この場合、その搬送力の増加割合については、複数の現像剤搬送路を利用した全体の循環搬送に支障が生じない限り、特に限定されるものではなく任意である。この場合には、また、搬送力の増加は、たとえば現像剤攪拌搬送部材の回転速度や、現像剤を送る作用が発揮される構造部分の寸法などを増大させることで実現することができる。また、搬送力を増加させるべき対象の現像剤攪拌搬送部材が複数ある場合は、通常その全部を同一の割合で増加させることになるが、必要によってはその一部(現像剤担持体と2番目に近い位置の攪拌搬送部材が好ましい)を増加させたり、あるいは全部を互いに異なる割合で増加させるようにしてもよい。

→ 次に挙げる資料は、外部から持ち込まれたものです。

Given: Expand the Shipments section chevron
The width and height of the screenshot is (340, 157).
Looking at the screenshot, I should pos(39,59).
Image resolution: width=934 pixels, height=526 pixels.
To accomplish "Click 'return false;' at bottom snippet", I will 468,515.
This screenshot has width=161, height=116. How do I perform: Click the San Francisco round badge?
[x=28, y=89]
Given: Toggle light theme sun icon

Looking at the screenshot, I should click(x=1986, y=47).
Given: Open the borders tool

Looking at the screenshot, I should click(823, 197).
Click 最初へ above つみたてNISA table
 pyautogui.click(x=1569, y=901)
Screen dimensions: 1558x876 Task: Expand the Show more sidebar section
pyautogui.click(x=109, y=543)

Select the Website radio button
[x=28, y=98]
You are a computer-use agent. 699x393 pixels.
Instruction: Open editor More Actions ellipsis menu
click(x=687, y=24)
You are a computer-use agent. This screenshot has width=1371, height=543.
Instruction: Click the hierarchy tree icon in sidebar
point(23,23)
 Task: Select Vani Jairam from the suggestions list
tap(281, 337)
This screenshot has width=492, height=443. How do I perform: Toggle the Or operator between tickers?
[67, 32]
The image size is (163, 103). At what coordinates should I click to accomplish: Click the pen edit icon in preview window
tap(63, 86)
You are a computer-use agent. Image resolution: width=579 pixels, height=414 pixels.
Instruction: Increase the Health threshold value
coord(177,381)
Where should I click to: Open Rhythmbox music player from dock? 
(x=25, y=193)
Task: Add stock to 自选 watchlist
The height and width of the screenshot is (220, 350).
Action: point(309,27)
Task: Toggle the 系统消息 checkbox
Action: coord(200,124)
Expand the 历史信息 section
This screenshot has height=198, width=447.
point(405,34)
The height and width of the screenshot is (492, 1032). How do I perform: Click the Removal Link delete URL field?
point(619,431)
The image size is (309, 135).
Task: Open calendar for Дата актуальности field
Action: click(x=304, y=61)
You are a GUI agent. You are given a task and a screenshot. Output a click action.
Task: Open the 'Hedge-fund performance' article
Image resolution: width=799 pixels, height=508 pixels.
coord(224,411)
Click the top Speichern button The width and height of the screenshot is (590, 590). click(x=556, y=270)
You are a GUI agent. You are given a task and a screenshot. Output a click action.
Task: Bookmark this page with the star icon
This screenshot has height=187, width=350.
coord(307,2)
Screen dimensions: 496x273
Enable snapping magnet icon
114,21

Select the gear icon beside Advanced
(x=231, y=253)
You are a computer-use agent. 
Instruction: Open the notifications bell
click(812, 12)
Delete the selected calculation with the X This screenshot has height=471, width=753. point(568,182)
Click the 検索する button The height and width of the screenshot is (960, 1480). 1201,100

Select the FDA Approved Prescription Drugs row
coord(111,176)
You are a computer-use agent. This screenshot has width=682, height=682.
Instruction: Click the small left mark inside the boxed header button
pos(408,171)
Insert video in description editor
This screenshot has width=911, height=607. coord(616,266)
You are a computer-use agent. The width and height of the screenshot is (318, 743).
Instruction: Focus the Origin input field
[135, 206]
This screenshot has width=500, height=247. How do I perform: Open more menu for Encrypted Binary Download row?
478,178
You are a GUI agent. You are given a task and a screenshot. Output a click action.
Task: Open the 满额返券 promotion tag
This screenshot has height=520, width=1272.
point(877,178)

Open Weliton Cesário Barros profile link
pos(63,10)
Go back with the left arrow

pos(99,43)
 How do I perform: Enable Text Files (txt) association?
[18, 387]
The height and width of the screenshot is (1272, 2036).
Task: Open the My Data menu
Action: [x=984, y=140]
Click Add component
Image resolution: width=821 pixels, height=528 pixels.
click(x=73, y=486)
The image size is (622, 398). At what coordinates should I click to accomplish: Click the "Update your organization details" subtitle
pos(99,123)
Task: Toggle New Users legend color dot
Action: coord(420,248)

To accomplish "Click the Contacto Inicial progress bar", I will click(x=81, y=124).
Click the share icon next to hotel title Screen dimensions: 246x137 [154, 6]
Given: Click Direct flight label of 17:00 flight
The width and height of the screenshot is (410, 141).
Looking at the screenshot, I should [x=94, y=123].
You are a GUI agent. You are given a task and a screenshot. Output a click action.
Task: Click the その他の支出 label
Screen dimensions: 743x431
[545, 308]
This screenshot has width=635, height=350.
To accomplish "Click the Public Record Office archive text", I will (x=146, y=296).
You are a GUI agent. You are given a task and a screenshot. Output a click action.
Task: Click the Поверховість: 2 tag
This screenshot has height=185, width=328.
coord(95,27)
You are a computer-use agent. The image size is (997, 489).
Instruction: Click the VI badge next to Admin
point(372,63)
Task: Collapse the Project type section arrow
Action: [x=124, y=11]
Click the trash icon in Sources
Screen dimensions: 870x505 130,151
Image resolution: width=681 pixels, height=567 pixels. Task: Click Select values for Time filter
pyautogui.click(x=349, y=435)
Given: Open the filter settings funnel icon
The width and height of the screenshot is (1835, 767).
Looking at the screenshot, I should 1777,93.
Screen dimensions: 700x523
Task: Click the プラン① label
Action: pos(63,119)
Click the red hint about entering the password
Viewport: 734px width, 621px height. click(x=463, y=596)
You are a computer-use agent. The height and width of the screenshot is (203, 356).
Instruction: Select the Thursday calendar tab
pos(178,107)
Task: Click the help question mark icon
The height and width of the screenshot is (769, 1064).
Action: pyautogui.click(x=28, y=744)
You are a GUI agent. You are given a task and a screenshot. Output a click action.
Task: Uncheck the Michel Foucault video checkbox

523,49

上記現像剤担持体に最も近い位置にある隆起部については、その所定領域の部位を二成分現像剤の隆起部を乗り越えた移動を遮断できる高さに形成する。このような高さに形成すべき隆起部の部位は、現像剤担持体に最も近い位置にある現像剤攪拌搬送部材の搬送方向下流側となる所定の領域である。これにより、現像剤担持体に最も近い位置にある現像剤搬送路内の二成分現像剤は、前述したようにその搬送路内に多めの二成分現像剤が存在するような状態になったうえで、たとえば現像装置が少し傾いた状態に置かれることがあっても、その搬送路に設置される現像剤攪拌搬送部材の搬送方向下流側において隆起部を乗り越えて隣りの(現像剤担持体と2番目に近い位置にある)現像剤搬送路側に移動してしまうことがない。このため、かかる乗り超えによる現像剤量の減少が発生するおそれがなく、その最も近い位置にある現像剤搬送路には十分な量の二成分現像剤が存在するようになる。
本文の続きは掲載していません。